Genetic and environmental factors both contribute to cognitive test performance. A substantial increase in average intelligence test results in the second half of the previous century within one generation is unlikely to be explained by genetic changes. One possible explanation for the strong malleability of cognitive performance measure is that environmental factors modify gene expression via epigenetic mechanisms. Epigenetic factors may help to understand the recent observations of an association between dopamine-dependent encoding of reward prediction errors and cognitive capacity, which was modulated by adverse life events. The possible manifestation of malleable biomarkers contributing to variance in cognitive test performance, and thus possibly contributing to the "missing heritability" between estimates from twin studies and variance explained by genetic markers, is still unclear.
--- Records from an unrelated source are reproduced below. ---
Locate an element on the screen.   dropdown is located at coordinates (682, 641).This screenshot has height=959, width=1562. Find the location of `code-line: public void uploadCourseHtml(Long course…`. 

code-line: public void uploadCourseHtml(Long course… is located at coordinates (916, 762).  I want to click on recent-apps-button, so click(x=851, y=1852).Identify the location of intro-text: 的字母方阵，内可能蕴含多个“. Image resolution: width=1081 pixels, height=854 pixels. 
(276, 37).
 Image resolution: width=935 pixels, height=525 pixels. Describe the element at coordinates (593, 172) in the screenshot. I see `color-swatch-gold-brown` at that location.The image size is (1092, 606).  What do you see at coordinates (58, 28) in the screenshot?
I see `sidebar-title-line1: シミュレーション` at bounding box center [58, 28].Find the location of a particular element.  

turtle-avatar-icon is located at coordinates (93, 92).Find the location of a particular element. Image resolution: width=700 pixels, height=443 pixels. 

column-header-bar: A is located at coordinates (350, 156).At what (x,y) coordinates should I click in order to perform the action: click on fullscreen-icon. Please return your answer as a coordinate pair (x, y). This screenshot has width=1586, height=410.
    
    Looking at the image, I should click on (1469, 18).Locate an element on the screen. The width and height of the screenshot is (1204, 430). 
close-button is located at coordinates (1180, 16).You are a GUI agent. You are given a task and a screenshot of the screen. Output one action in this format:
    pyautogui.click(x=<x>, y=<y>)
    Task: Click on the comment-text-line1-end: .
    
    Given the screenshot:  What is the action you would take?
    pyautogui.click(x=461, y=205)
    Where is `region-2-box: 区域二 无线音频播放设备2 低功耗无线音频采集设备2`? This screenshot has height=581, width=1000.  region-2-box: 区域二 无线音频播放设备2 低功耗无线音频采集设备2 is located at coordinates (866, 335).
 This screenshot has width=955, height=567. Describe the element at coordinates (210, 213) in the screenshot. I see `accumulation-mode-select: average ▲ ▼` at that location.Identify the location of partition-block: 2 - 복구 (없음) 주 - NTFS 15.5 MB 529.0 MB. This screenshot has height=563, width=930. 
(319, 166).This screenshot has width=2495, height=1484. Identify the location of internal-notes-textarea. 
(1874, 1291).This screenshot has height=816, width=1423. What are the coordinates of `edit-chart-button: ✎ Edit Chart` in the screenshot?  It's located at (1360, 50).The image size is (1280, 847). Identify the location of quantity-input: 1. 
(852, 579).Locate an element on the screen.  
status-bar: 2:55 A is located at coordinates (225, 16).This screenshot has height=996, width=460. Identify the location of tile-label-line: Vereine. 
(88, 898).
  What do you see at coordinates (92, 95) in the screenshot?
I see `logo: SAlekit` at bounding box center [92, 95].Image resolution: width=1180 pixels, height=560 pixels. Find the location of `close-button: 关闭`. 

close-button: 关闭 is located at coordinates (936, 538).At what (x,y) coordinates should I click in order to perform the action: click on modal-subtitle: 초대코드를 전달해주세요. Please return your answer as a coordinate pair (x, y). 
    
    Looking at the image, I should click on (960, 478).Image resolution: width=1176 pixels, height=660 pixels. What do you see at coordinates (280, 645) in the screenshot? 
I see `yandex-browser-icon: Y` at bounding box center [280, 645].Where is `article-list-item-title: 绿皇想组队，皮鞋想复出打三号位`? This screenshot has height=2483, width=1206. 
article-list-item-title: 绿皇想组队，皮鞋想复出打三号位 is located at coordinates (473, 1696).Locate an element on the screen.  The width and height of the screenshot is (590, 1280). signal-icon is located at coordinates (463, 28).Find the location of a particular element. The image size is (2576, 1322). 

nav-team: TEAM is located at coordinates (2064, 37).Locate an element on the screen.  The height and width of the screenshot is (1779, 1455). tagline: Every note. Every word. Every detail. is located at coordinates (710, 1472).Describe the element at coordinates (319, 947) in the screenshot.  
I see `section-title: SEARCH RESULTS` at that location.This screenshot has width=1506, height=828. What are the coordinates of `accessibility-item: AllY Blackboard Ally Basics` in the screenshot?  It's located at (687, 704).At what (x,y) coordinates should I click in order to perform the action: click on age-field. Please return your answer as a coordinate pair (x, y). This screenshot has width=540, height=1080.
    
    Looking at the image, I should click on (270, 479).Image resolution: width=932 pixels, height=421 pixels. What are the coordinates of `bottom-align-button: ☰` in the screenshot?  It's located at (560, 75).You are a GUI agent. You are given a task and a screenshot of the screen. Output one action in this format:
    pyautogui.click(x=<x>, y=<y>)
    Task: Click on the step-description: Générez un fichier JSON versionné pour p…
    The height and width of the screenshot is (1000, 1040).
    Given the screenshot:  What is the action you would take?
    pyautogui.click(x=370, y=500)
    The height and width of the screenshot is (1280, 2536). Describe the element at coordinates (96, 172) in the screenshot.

Here we show in 1475 healthy adolescents from the IMaging and GENetics (IMAGEN) sample that general IQ (gIQ) is associated with (1) polygenic scores for intelligence, (2) epigenetic modification of DRD2 gene, (3) gray matter density in striatum, and (4) functional striatal activation elicited by temporarily surprising reward-predicting cues. Comparing the relative importance for the prediction of gIQ in an overlapping subsample, our results demonstrate neurobiological correlates of the malleability of gIQ and point to equal importance of genetic variance, epigenetic modification of DRD2 receptor gene, as well as functional striatal activation, known to influence dopamine neurotransmission. Peripheral epigenetic markers are in need of confirmation in the central nervous system and should be tested in longitudinal settings specifically assessing individual and environmental factors that modify epigenetic structure.